Despite their focus on nation-building, these communities and journals did not close themselves off from their international environment. Since their early beginnings, the Chilean journals, especially those covering the natural sciences, perceived themselves as embedded within international, disciplinary communities. Although they aimed primarily at national and regional audiences, they observed their international environment and intended to link their audiences with the mainstream international literature. The journals often contained translations of articles which had previously appeared in European or US journals, notes on international conferences, and annotated international bibliographies. But the main orientation at that time was national. In light of the organization of national public services, for example, Revista Médica de Chile included descriptions of university programs and health services in Europe and the US (REV.MED.CHILE, 1875, 1920). These practices, however, diminished notably during the twentieth century when more and more Chilean and Latin American scholars started to publish research, which they had conducted themselves, and address international debates in these journals. In terms of language, in the late nineteenth century and until the mid-twentieth century, Spanish was omnipresent in the Chilean journals, even if some of them, such as Anales del Museo de Historia Natural (1891), Actes de la Société Scientifique du Chili (1891), and Revista Chilena de Historia Natural (1897), included articles in French, English and German, which were mostly written by European and US scholars working either temporarily or permanently in Latin America.
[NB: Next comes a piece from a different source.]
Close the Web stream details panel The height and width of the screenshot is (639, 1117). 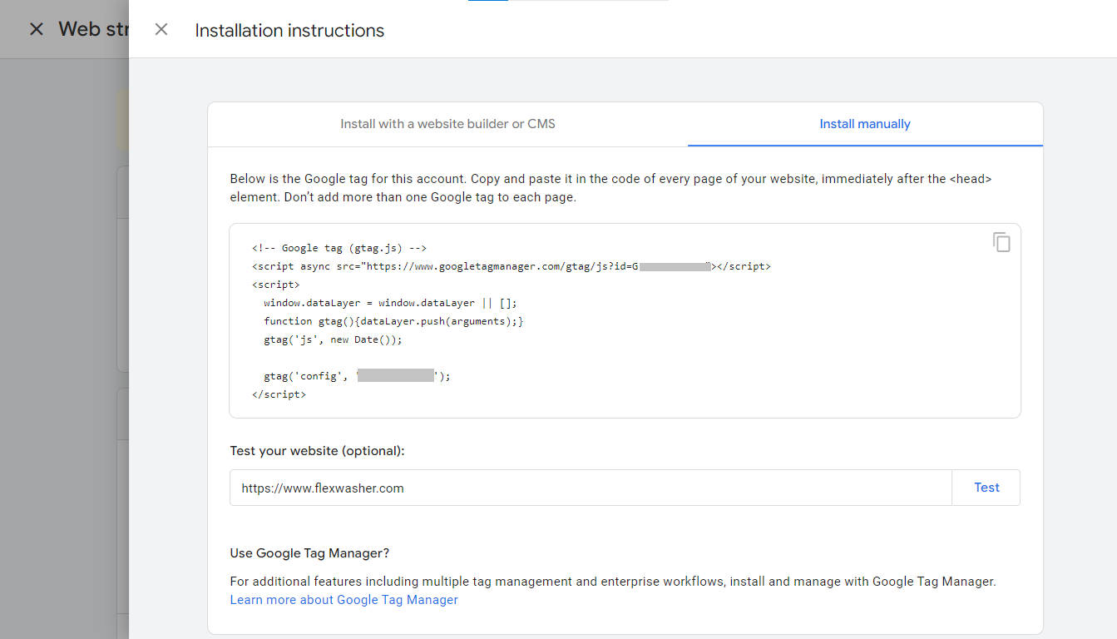(x=36, y=29)
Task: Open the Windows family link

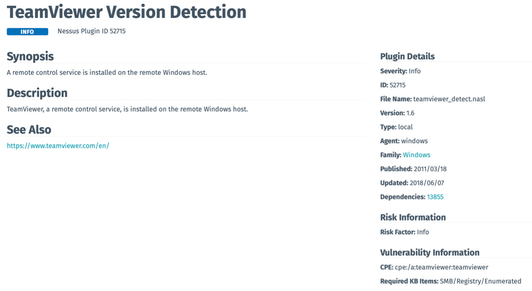Action: pyautogui.click(x=416, y=155)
Some geographical imaginaries were present in the journals. Whereas Europe and the US were depicted as foreign and leading networks, Latin America was seen as a large continent with national communities that shared the same concerns. Scholarship could more easily be shared within this Latin American network. Even more, the continent could provide the geographical basis for strengthening the position of the journals and their communities in the world of science. This continuity between national and regional orientations can be seen in the attention given to Latin American subjects and conferences (e.g. REV.CHIL.HIST.NAT, 1901, 1901a, 1901b), annotated Latin American bibliographies (e.g. REV.MED.CHILE, 1910) and the inclusion of papers authored by Latin American scholars.
The distinction between both international environments would last until the mid-twentieth century. The international political conflicts of the first half of the twentieth century did not have significant impact on the journals’ geographical imaginaries (Wulf, 2013), but the US leadership after WWII marked the beginning of a new era for the journals. The tensions arising from the Cold War worked their way through Latin American politics in the form of different US-led programs. Chile’s academy could increasingly make use of US technical aid under the Truman policy (1947), economic-technical aid of the Alliance for Progress (1961), funds from different private agencies, such as the Ford and the Rockefeller foundations, and so on (Beigel, 2016; Fuenzalida, 1984; Solovey, 2013).
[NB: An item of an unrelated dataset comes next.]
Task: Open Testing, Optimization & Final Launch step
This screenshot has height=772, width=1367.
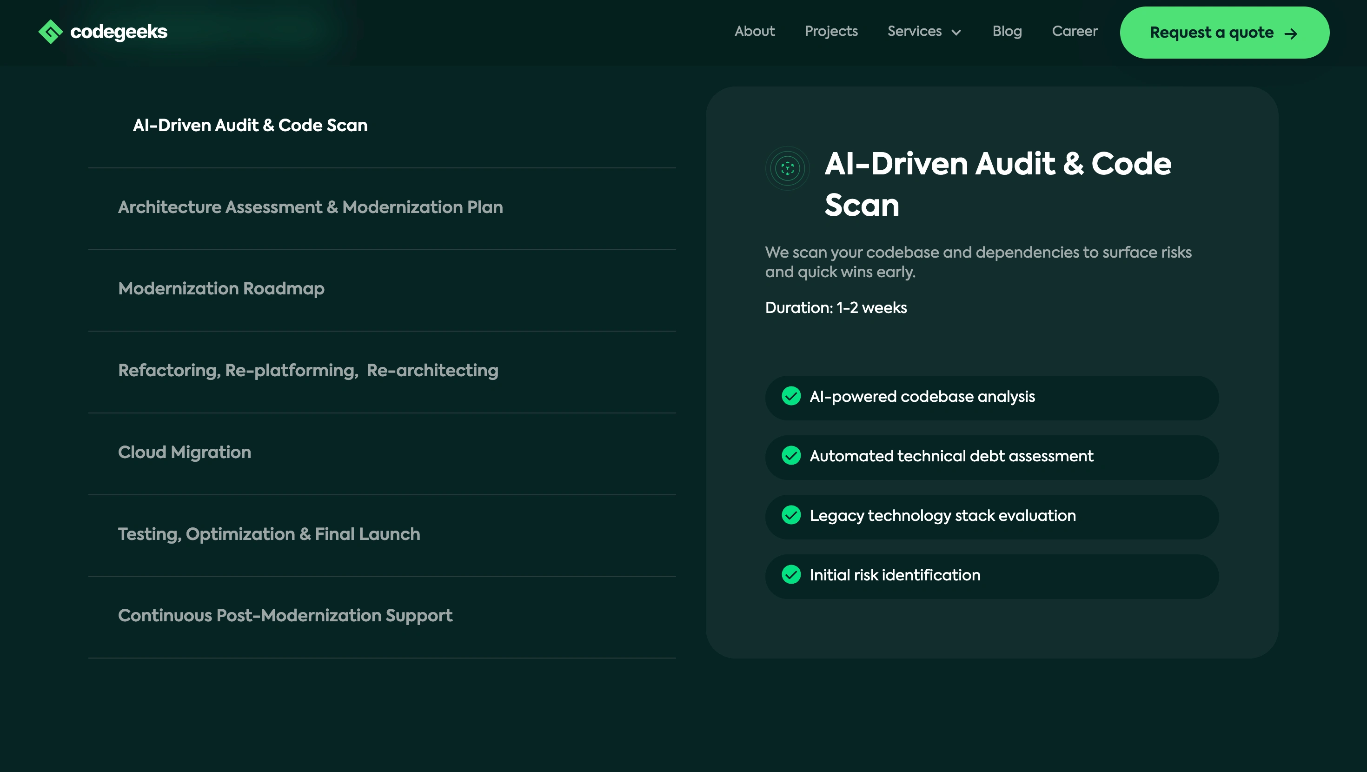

On the basis of ‘modernization theory’ (Germani, 1971; Rostow, 1960), the Chilean government also renewed its nation-building efforts. Scholarly expertise was seen to constitute an important input. Structural innovations, such as the allocation of research funds in 1954, their restructuration along disciplinary lines during the 1950s and 1960s (Fuenzalida, 1984) and the establishment of new international (mostly US) partnerships, put universities at the center of scholarship. This meant for the journals that their links with the nation’s ambitions, now reframed in modernization terms, would be mediated by their attachments to the universities. Several journals would also subscribe to nationalist ambitions by using the language of development and modernization in their editorials (e.g. CHUNGARA, 1972; ESTUD.ATACAMENOS, 1973; INV.MARINAS, 1985; REV.BIOL.MAR.OCEANOG, 1955). Some even depicted themselves as part of the ‘extension services’ of the universities. The following excerpts display the ambitions of these imaginaries: The articles’ style is quite direct, and it seeks a balance between the technical language of the specialist and plain language. This kind of communication is necessary to reach a broader audience of humanities students and high school teachers, who want to update or deepen some of their knowledge (ALPHA-REV.ARTES.LET, 1986: 5). [With this journal] the Faculty of Agronomy goes beyond the boundaries of teaching and research activities to present the output of scholarly work and reflection to the whole country. … Communicating what is thought and done in classrooms, laboratories and research centers allows scholars to participate in and contribute to national development with a body of knowledge that would otherwise be wasted (CIENC.INVESTIG.AGRAR, 1974: 5).
Many new journals were established, too.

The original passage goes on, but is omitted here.